_Teks Bacaan_
<<<<
Makalah Oseanografi dan Perubahan Iklim
OSEANOGRAFI DAN PERUBAHAN IKLIM
OLEH :
LIZA KURNIA
MANSUR
I1F118038
PROGRAM STUDI
OSEANOGRAFI
FAKULTAS PERIKANAN DAN ILMU
KELAUTAN
UNIVERSITAS HALU OLEO
KENDARI
2020
KATA PENGANTAR
Segala
puji bagi Allah SWT yang telah memberikan nikmat serta hidayah-Nya terutama
nikmat kesempatan dan kesehatan sehingga saya bisa menyelesaikan makalah mata
kuliah “OSEANOGRAFI DAN PERUBAHAN IKLIM” yang berjudul “INTERAKSI LAUT-ATMOSFER”.
Shalawat serta salam kita sampaikan kepada Nabi besar kita Muhammad SAW yang
telah memberikan pedoman hidup yakni Al-Qur’an dan sunnah untuk keselamatan
umat di dunia.
Makalah
ini merupakan salah satu tugas mata kuliah Oseanografi dan Perubahan Iklim di
Program Studi Oseanografi FPIK UHO. Selanjutnya saya mengucapkan terima kasih
kepada Bapak Amadhan Takwir, S.Kel., M.Si. Selaku dosen mata kuliah Oseanografi
dan Perubahan Iklim.
Terlepas dari itu semua saya menyadari masih banyak kekurangan
dalam makalah yang saya buat. Mungkin dari segi bahasa, susunan kalimat atau
hal lain yang tidak saya sadari. Oleh karena itu saya mengharapkan
kritik dan saran dari para pembaca demi kesempurnaan makalah ini.
Kendari, April 2020
Penulis
DAFTAR ISI
Kata pengantar ...................................................................................................
Daftar isi .............................................................................................................
BAB I PENDAHULUAN ..................................................................................
1.1.
Latar Belakang .............................................................................................
1.2.
>>>>
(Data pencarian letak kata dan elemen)
<<<<
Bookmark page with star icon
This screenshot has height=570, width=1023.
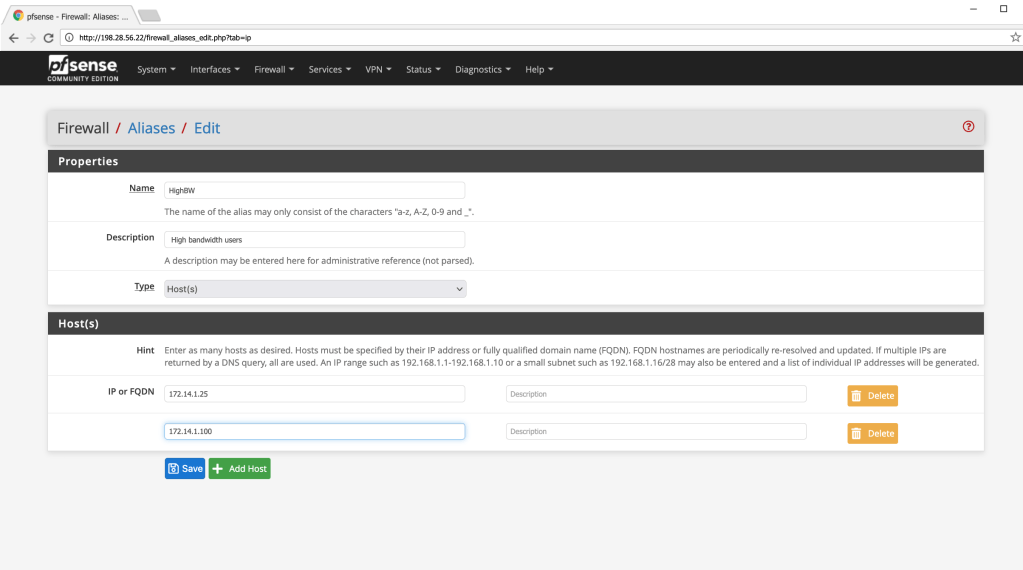point(1015,37)
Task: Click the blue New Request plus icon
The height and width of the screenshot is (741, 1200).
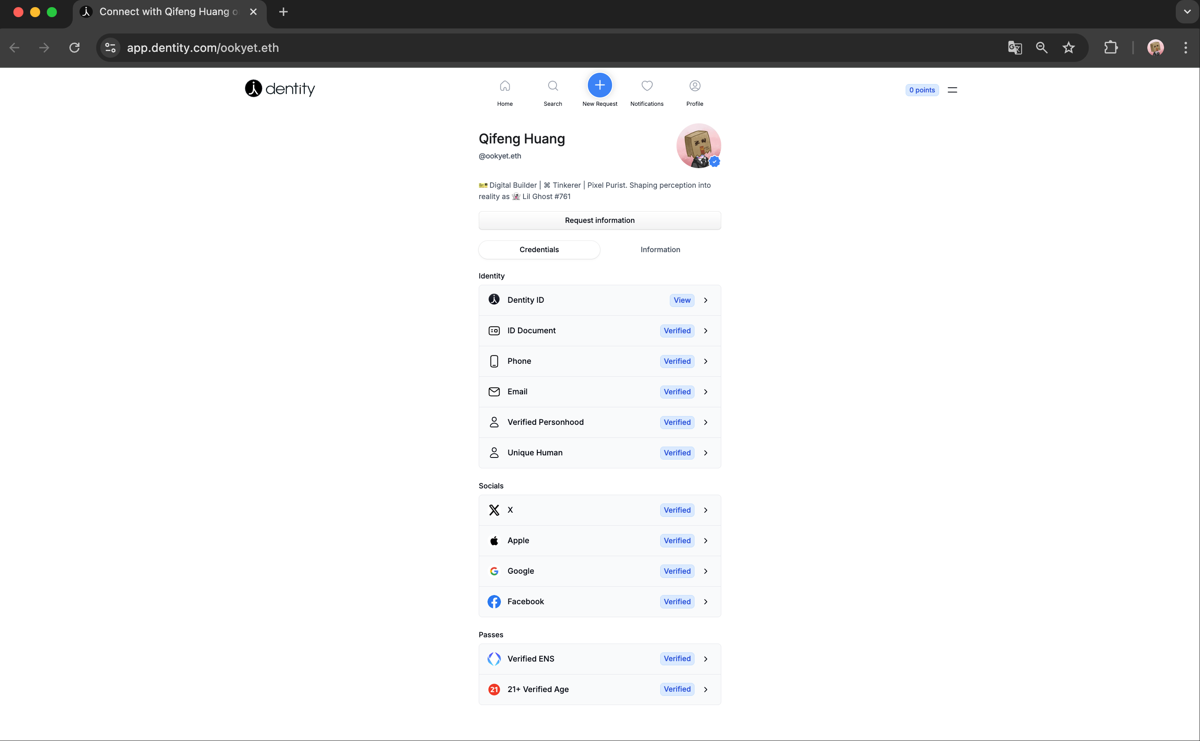Action: pyautogui.click(x=600, y=86)
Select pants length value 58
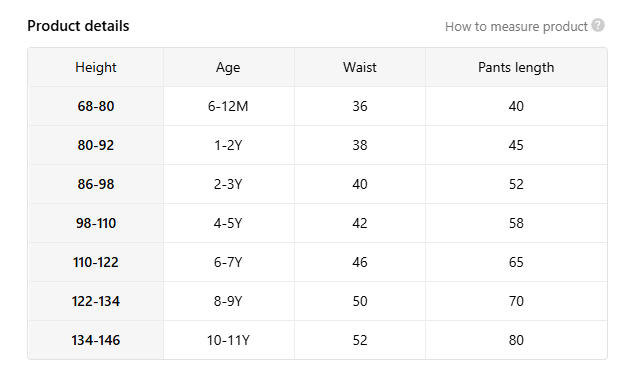The width and height of the screenshot is (626, 366). 516,223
>>>>
_Kumpulan Latihan_
A – Apakah setiap pernyataan berikut sesuai dengan teks bacaan? Jawab ya atau tidak, lalu kutip kata-kata dari teks yang menentukan jawaban itu.
(i) Makalah tersebut berjudul "Interaksi Laut-Atmosfer".
(ii) Kata pengantar makalah ditulis di Kendari pada bulan Mei 2020.
(iii) Bapak Amadhan Takwir adalah dosen mata kuliah Oseanografi dan Perubahan Iklim.
B – Sajikan semua baris listing di atas sebagai daftar bernomor tanpa baris kosong. Gambarnya tidak perlu dicantumkan.

_Jawaban Tiap Tugas_
A –
(i) Ya: "yang berjudul “INTERAKSI LAUT-ATMOSFER”"
(ii) Tidak: "Kendari, April 2020"
(iii) Ya: "Bapak Amadhan Takwir, S.Kel., M.Si. Selaku dosen mata kuliah Oseanografi"

B –
1. Bookmark page with star icon
2. This screenshot has height=570, width=1023.
3. point(1015,37)
4. Task: Click the blue New Request plus icon
5. The height and width of the screenshot is (741, 1200).
6. Action: pyautogui.click(x=600, y=86)
7. Select pants length value 58
8. The width and height of the screenshot is (626, 366). 516,223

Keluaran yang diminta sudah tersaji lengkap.